**What is being asked**
Once you reach the line with "This screenshot has width=1568, height=712." below, copy each line exactly, stopping after the line with "You are a computer-use agent. Screen", and skip any pictures.

**Given information**
+++

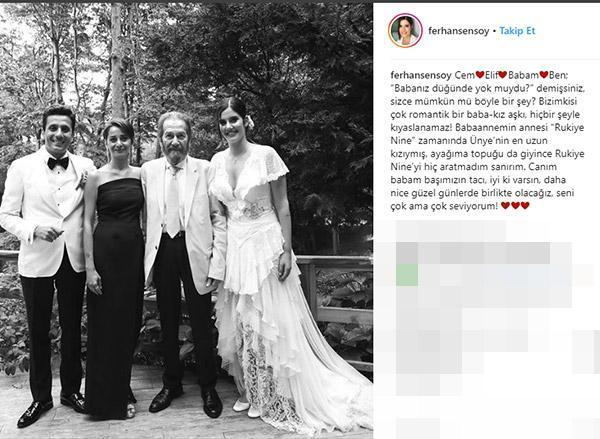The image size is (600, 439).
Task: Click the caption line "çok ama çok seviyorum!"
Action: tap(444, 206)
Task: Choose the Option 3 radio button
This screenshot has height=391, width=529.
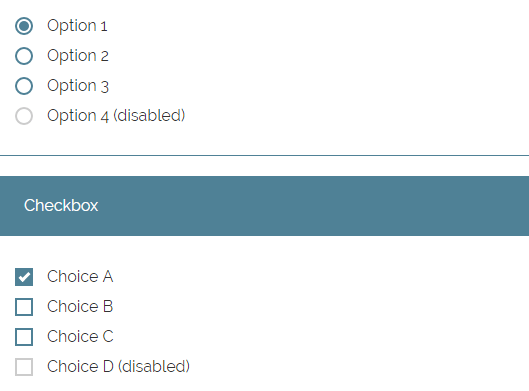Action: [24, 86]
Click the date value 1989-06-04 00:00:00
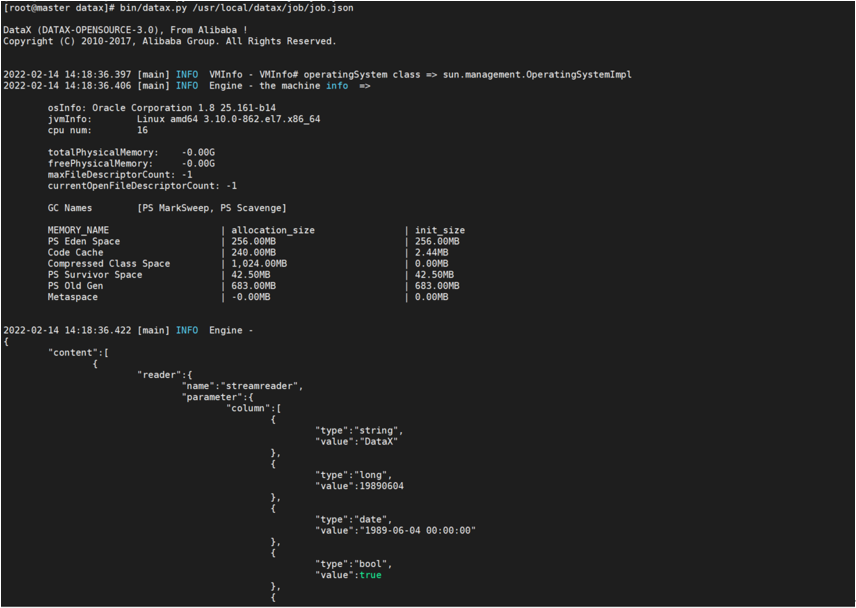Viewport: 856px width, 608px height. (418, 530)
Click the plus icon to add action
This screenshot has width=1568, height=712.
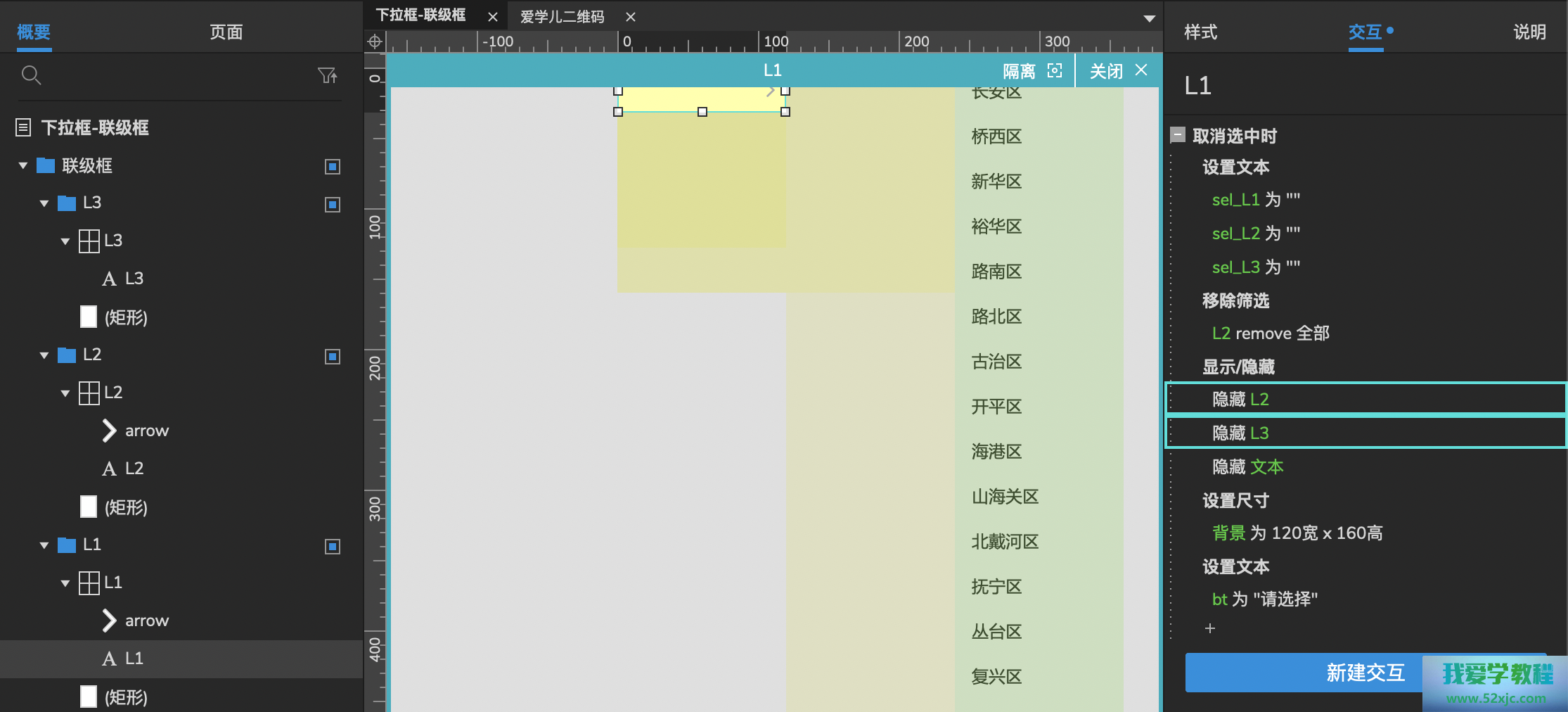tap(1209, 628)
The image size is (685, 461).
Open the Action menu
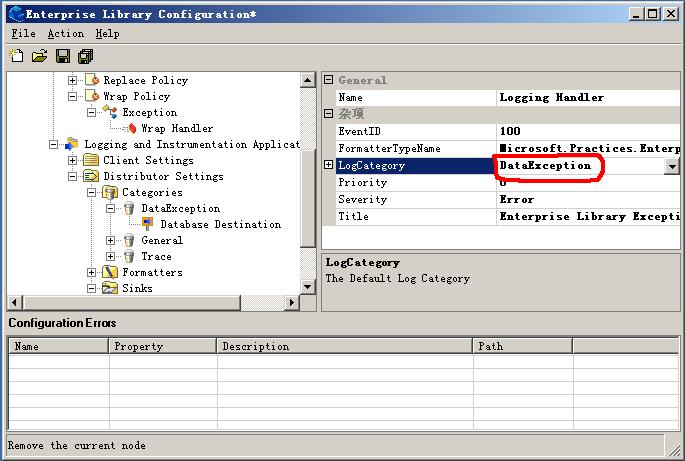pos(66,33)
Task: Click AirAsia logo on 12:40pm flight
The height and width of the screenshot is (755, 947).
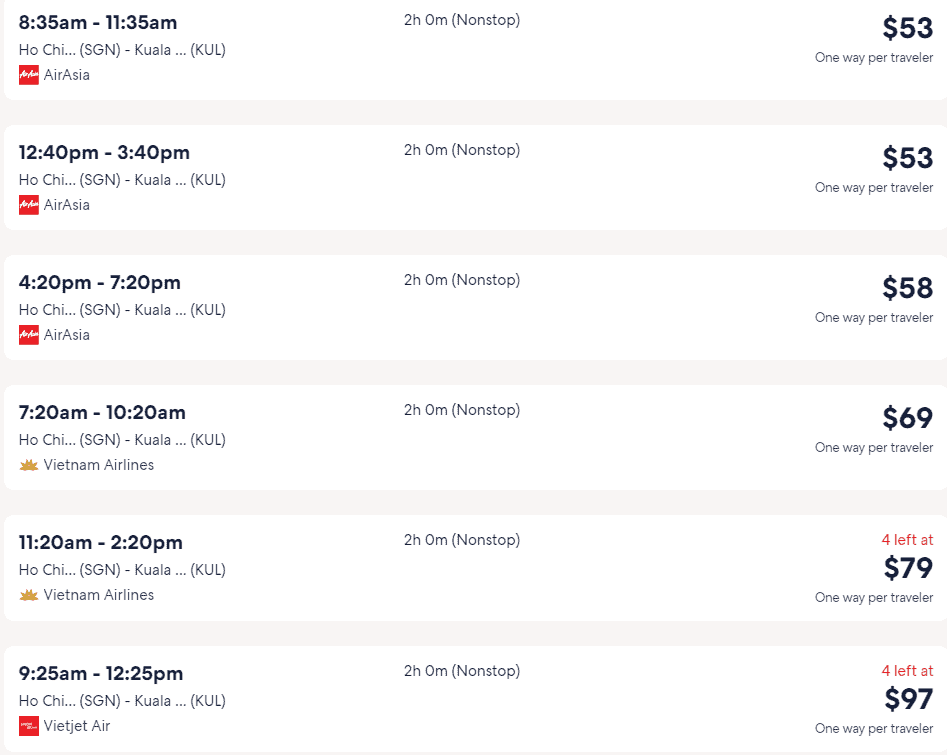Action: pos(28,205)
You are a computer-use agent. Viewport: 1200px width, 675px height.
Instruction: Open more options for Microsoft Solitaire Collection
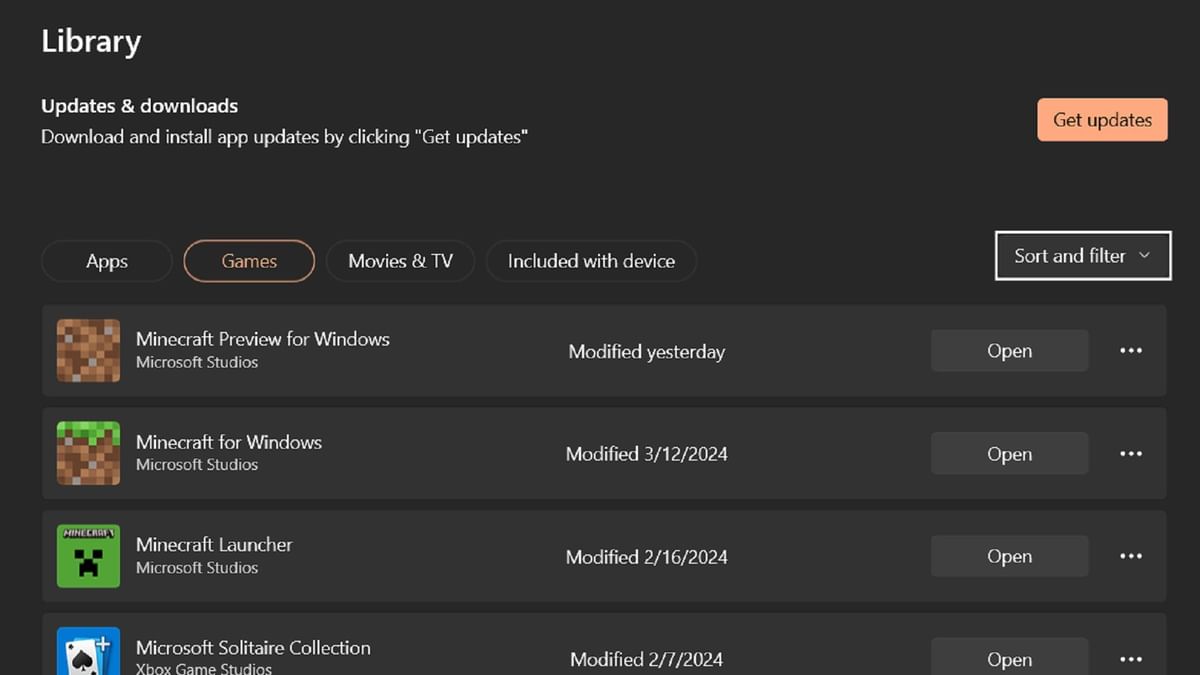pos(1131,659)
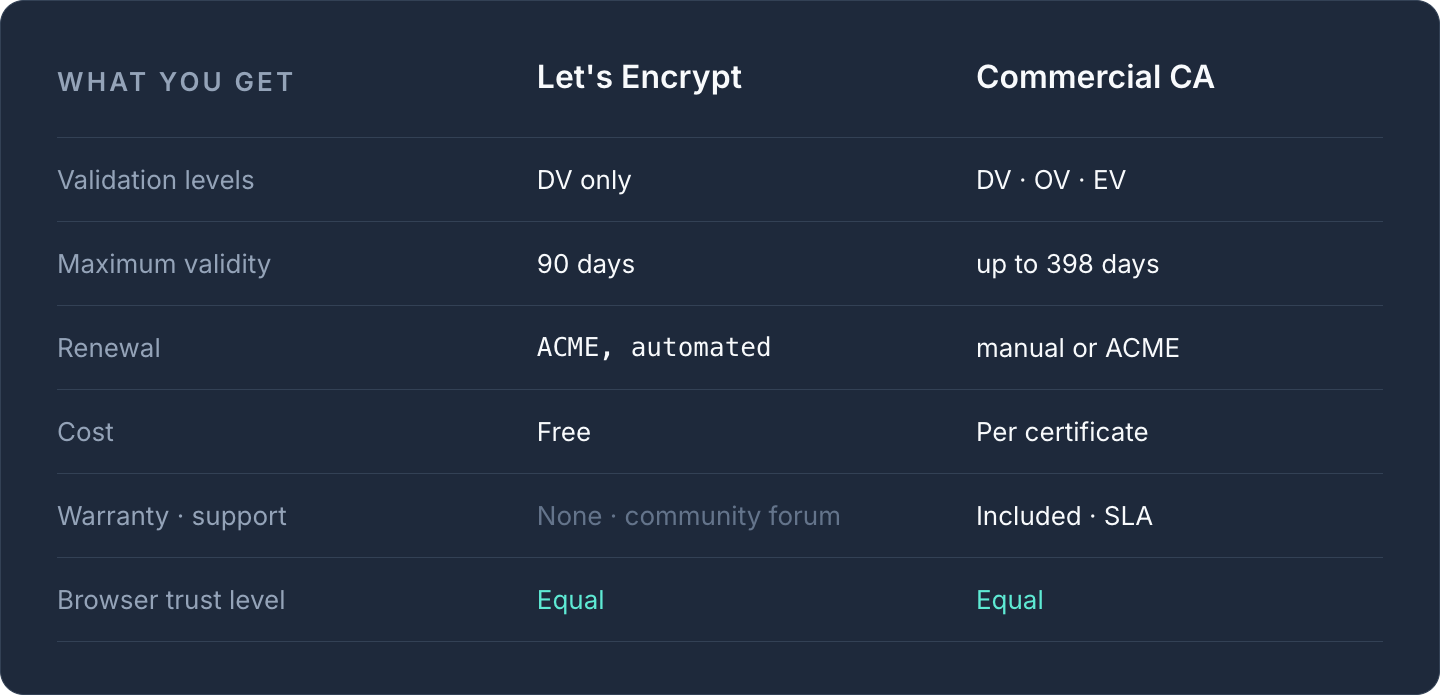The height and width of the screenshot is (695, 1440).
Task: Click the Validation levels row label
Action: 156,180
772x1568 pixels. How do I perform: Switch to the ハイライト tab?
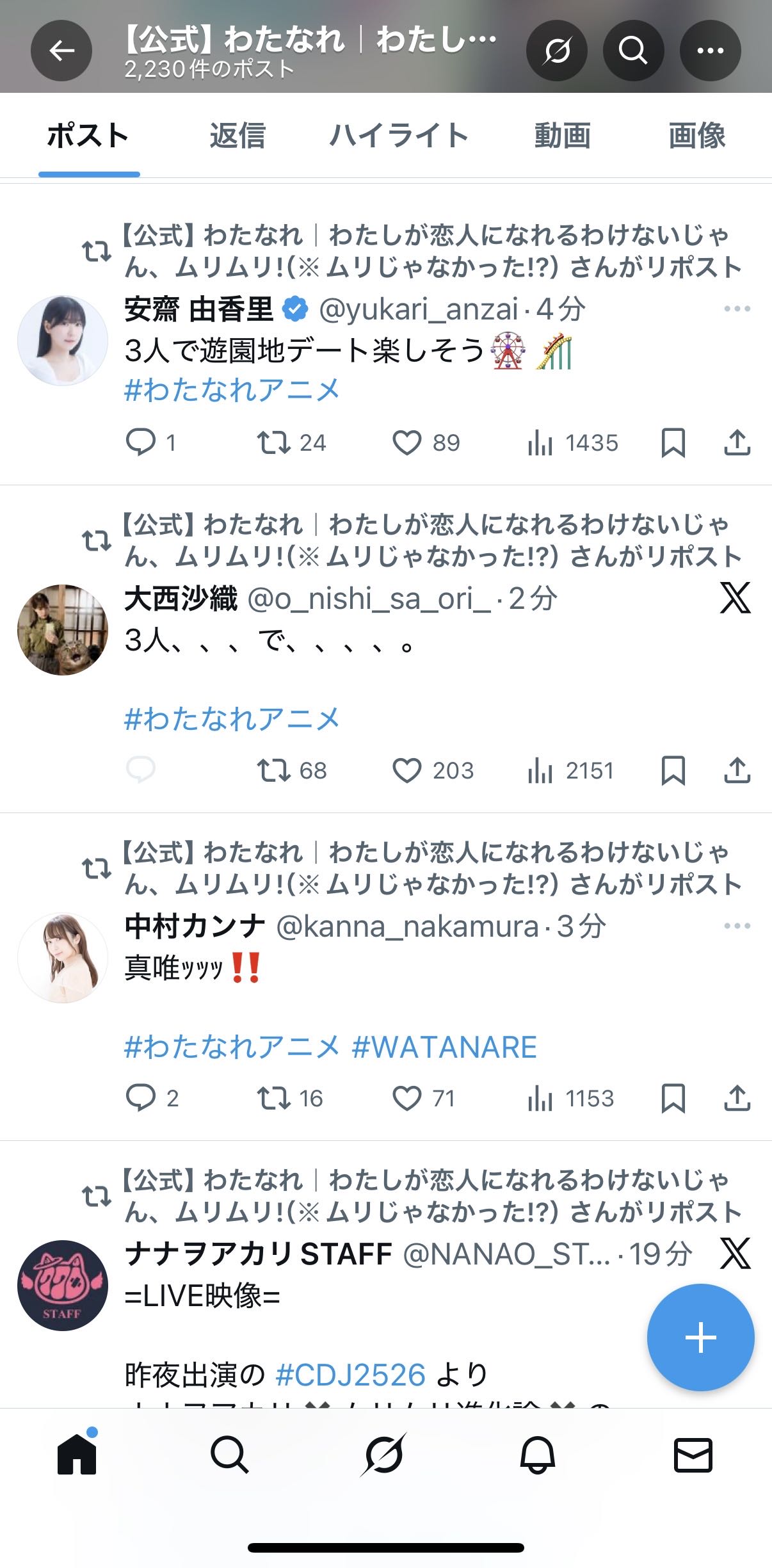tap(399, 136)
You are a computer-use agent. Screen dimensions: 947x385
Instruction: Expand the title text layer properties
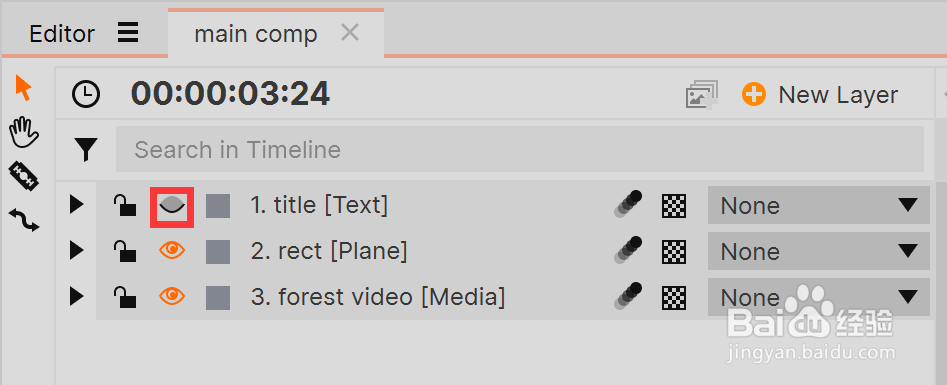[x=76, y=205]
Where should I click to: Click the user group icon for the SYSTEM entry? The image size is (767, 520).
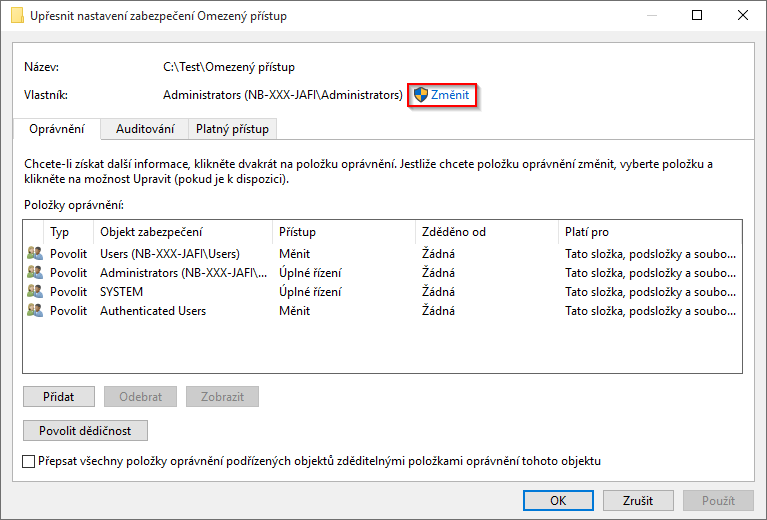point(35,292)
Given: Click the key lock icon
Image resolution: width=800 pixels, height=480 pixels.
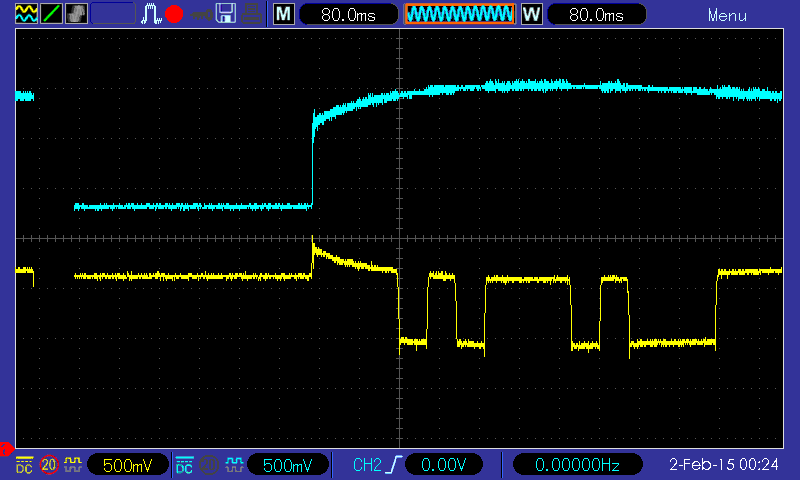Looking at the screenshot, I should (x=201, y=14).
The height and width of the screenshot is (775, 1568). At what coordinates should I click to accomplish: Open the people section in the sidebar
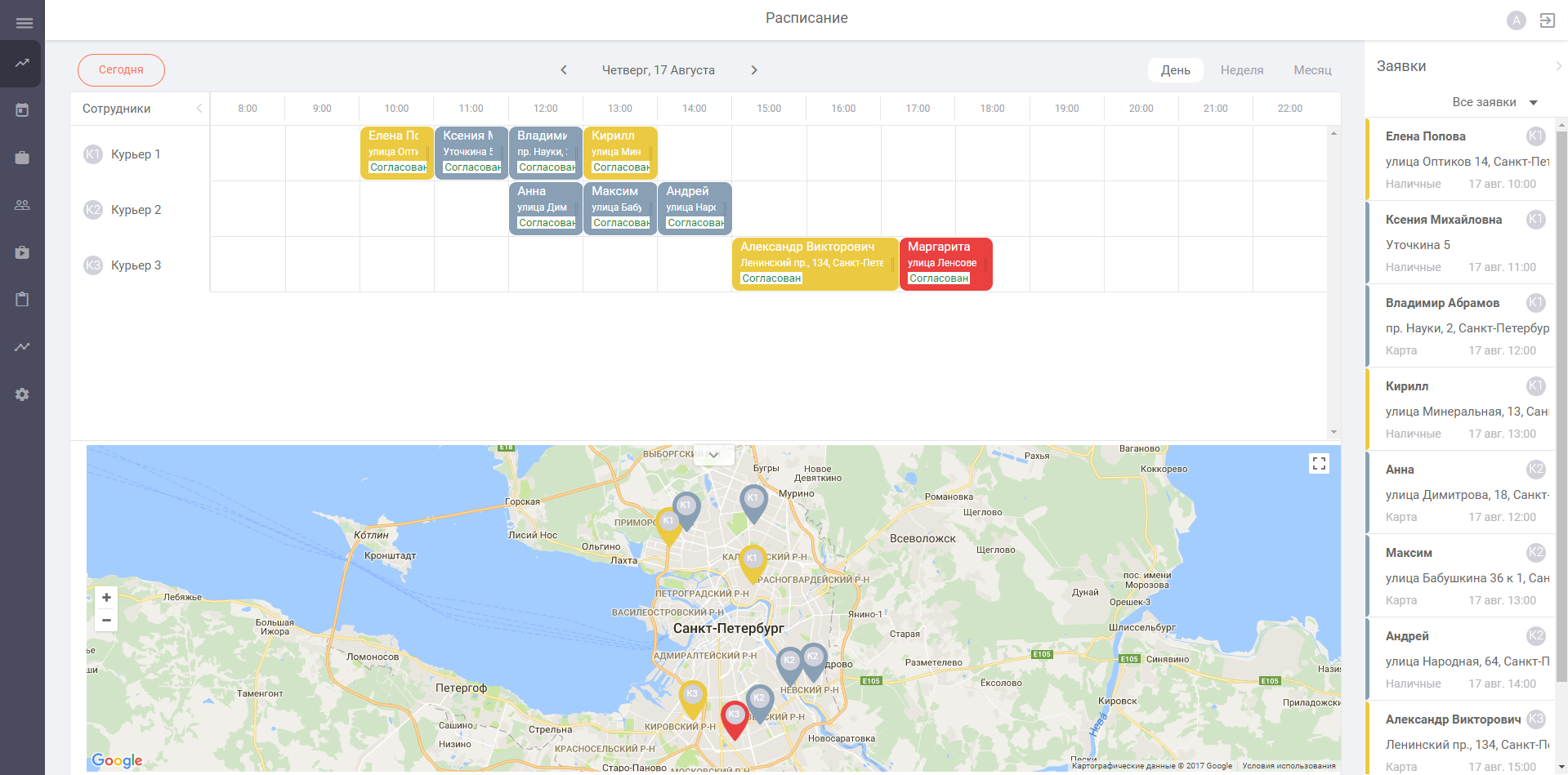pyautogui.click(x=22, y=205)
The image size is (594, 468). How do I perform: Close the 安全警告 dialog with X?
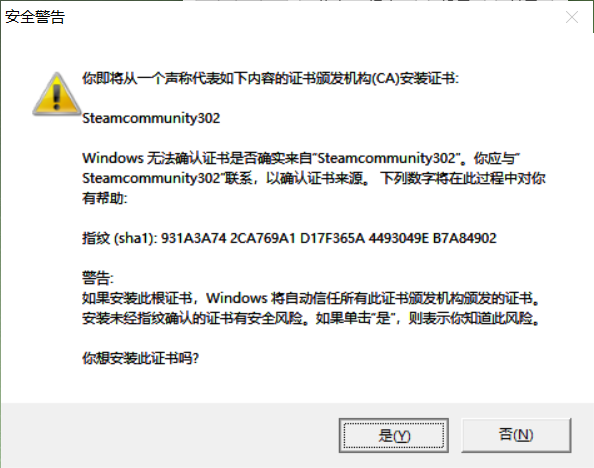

+++

**Result of the task**
This screenshot has width=1568, height=712.
tap(1209, 628)
The image size is (685, 461).
Open the Action menu
pos(66,33)
Task: Click AirAsia logo on 12:40pm flight
The height and width of the screenshot is (755, 947).
Action: pos(28,205)
You are a computer-use agent. Viewport: 1200px width, 675px height.
Instruction: Open more options for Microsoft Solitaire Collection
pos(1131,659)
The height and width of the screenshot is (695, 1440).
Task: Click the Validation levels row label
Action: 156,180
772x1568 pixels. How do I perform: Switch to the ハイライト tab?
tap(399, 136)
You are a computer-use agent. Screen dimensions: 947x385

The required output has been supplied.